Text provided
——————

The city is restructuring and cleaning up its "financial processes" to make it an attractive credit to investors. A post-bankrupt Detroit will be a city that "pays its bills on time" and has "adequate revenue" for its operations, Orr said.

The chamber's annual island event is attended by hundreds of state and local politicians as well as Gov. Rick Snyder. Motown's bankruptcy and the city's recovery have been the main topics at the three-day event.

In his Friday morning talk, Orr also accused financial creditors of spreading false information about Detroit's assets and warned they are trying to undermine the so-called "grand bargain" that's central to the city's plan of confirmation.

Orr characterized the creditors -- apparently referring to bond insurers -- as angry and "very ticked off," and warned they're working hard to derail the bargain that's central to the labor settlements, Orr said. They have launched a "significant disinformation campaign" about the city owned art collection, he said, and are sending the false information to the "New York financial press," he said.

"They are driving a very concerted and focused campaign to undermine the proposal we have on the table," said Orr, calling the grand bargain "delicate."

The grand bargain would infuse $816 million to the city's pension systems with a mix of public and private funds from a group of foundations, the Detroit Institute of Arts, and the state. The money would go toward the city's pensions and protect its prized art collection by allowing the museum to spin into an independent nonprofit authority.

Investors who bought the city's bonds in the past took a risky gamble and are now paying the price, according to the emergency manager.

They "made a bad bet, and went all in when they shouldn't have," said Orr. "Now they have to deal with the consequences."

Detroit has reached settlements with many of its major labor creditors and the three insurers who wrap its unlimited-tax general obligation bonds.

But deals have yet to be struck with bond insurers who insure the city's $1.4 billion pension certificates of participation and $5.7 billion of water and sewer revenue bonds.

Syncora Guarantee, Inc., which has been the city's most stalwart opponent since it filed for Chapter 9 protection last July, has appealed a settlement with interest-rate swap counterparties. Together, Syncora and FGIC make up the city's second-largest creditor class behind pensions and retiree health care obligations.

The Michigan House May 22 passed the legislation authorizing the $195 million state contribution to the grand bargain, with a host of strings attached, by an overwhelming majority. The Senate is expected to take the package up as early as June 3, when the Senate government operations committee may hold a hearing on the bills, according to Amber McCann, spokesman for Senate Republicans. If it passes, the full Senate may take it up Wednesday.

Snyder and other supporters want lawmakers to pass the bills before their summer break, tentatively scheduled for June 12.

In a panel discussion on Detroit's future, House Speaker Jase Bolger, R-Midland, said the super-majority House vote in favor of the grand bargain legislation signaled a shift in the way many lawmakers perceive Detroit.

There were legislators from southwest and northern Michigan saying 'We stand with you,'" Bolger said. "It's not the urban core versus the suburbs, it's us coming together."

——————

According to the article on Detroit's bankruptcy, how much money would the grand bargain put into the city's pension systems?

Data provided

——————

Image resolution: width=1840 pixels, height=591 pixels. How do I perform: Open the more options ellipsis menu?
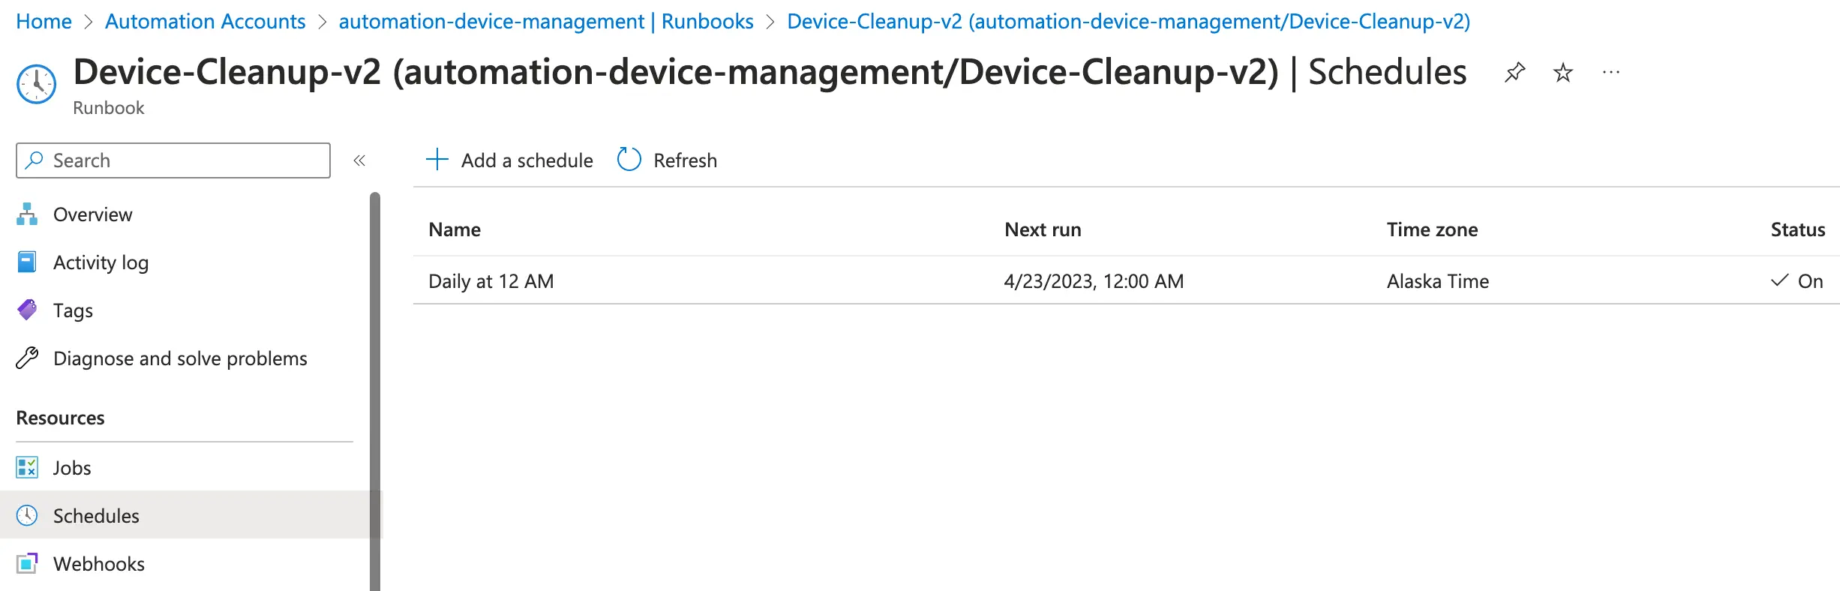[1610, 73]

——————

Solution below
$816 million.